## TASK GOAL:
Copy the rows below verbatim, from the line containing "Given: Click the Pivot tool button in toolbar" up to and including the line containing "Looking at the", and give nothing else.

(Lines of data)
▬▬▬
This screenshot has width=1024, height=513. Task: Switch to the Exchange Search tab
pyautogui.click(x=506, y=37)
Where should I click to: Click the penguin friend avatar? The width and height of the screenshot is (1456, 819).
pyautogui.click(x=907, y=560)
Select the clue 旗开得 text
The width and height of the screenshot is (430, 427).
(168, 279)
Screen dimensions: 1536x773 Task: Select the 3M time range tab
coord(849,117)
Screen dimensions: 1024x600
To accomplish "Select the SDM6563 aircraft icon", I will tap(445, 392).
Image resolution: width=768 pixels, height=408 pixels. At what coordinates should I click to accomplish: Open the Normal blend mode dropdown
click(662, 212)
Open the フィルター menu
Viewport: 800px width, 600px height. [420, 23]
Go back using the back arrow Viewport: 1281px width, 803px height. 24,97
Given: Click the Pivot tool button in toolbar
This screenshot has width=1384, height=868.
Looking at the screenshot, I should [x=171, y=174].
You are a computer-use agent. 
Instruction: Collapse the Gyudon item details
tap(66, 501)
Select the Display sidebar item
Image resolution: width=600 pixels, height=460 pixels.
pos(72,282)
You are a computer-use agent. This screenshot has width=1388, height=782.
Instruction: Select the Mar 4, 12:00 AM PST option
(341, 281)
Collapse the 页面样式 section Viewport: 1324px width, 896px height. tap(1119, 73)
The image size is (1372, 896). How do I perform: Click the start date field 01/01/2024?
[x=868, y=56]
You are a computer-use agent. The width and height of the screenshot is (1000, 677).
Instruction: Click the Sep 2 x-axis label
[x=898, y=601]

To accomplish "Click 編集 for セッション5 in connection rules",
▬▬▬
## COMPLETE RESPONSE:
Given: Click the Pivot tool button in toolbar
This screenshot has width=1384, height=868.
Looking at the screenshot, I should [x=171, y=174].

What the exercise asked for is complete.